HÁ ALGUNS MESES PUBLIQUEI NESTE espaço uma coluna chamada “Os segredos do porão”, descrevendo um retiro que terminou em um mágico jantar nos subterrâneos da Abadia de Melk, na Áustria. No artigo, eu comentava que, ao olhar os porões de minha alma, tudo que podia encontrar ali eram meus erros, e que procuraria organizá-los de modo que eles não me assustassem e me ajudassem a compreender melhor as coisas que não devia repetir. Estava em companhia, entre outras pessoas, do abade Burkhard Ellegast, OSB, que eu considero um mestre espiritual, embora não consigamos falar uma língua em comum (não consigo sequer pedir um copo d'água em alemão). Para minha surpresa, o abade Burkhard escreveu um texto a respeito de “Os segredos do porão”, e aqui adapto parte de suas reflexões.
“Muitas vezes costumamos perguntar: ‘como é que isso aconteceu conosco?’ De repente, me vi cercado de gente que estava disposta a refletir sobre o significado da vida. Que poderia eu dizer para estas pessoas, se tudo que aconteceu em minha existência foi entrar para um convento ainda jovem e mais tarde ser encarregado de dirigir esta abadia por 26 anos?”
“Penso que as pessoas me olhavam como se eu tivesse uma resposta para tudo. Mas tudo que decidi fazer foi falar um pouco de mim. Dizer que minha fé é capaz de me manter vivo e entusiasmado por seguir adiante, apesar dos momentos de pessimismo. Expliquei então o meu lema: se eu der um passo errado e for arrastado para o fundo, isso jamais será feito de maneira discreta. Todos me verão gritando, chutando, agitando bandeiras, de modo que possa servir de alerta para os que virão.”
“Por causa deste lema, sei que dificilmente levarei outros comigo em meus erros, e portanto consigo dominar meu medo e me arrisco a dirigir meu barco para águas desconhecidas. Eu sei, é claro, que se eu começar a me afogar, apesar do barulho que estiver fazendo, ainda poderei levantar minha mão e pedir: Deus, por favor, me acuda! Com toda certeza serei ouvido, e um novo caminho se abrirá.”

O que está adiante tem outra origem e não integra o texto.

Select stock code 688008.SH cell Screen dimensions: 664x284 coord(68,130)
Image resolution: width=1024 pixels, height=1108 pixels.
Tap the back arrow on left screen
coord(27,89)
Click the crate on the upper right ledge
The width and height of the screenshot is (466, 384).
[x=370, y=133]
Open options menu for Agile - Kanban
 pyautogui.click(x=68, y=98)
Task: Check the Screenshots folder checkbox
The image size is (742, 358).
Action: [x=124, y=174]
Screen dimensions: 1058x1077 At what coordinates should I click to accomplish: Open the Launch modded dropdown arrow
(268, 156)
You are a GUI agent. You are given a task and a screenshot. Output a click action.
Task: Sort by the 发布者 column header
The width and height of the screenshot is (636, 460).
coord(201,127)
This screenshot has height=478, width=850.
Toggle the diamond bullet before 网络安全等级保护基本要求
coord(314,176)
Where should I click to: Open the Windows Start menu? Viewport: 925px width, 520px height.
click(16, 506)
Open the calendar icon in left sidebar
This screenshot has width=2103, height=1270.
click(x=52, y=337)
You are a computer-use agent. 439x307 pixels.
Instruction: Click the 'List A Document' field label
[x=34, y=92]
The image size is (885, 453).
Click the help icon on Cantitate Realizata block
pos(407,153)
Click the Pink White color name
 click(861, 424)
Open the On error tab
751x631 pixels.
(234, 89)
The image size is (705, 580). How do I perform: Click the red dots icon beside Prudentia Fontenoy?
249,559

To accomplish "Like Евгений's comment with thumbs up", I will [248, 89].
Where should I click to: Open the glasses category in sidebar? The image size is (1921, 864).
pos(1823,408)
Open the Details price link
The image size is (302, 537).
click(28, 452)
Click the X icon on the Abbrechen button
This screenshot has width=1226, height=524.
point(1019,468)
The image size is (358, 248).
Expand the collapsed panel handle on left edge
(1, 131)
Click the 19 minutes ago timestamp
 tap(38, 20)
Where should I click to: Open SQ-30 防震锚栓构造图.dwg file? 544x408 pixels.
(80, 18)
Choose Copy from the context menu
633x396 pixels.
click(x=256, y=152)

“Em seu artigo, Paulo Coelho comenta que ficou surpreso ao ver que eu o apresentava usando um texto de seu livro ‘Onze minutos’.” (N.R.: O livro é sobre sexo e prostituição, claro que eu tinha que ficar surpreso!). “Eu relatei um trecho do diário da personagem principal, onde ela conta a história de um lindo pássaro que costumava visitá-la. Ela o admirava tanto que um dia resolveu prendê-lo em uma gaiola, para poder ter sempre seu canto e sua beleza presentes. Com o passar dos dias, ela se acostumou com a nova companhia e perdeu o deslumbramento de esperar por aquela alma livre que a visitava de vez em quando, sem qualquer coerção. O pássaro, por sua vez, não conseguia cantar em cativeiro e terminou morrendo. Só então ela conseguiu entender que o amor precisava de liberdade para exprimir todo o seu encanto - embora a liberdade pressuponha riscos.”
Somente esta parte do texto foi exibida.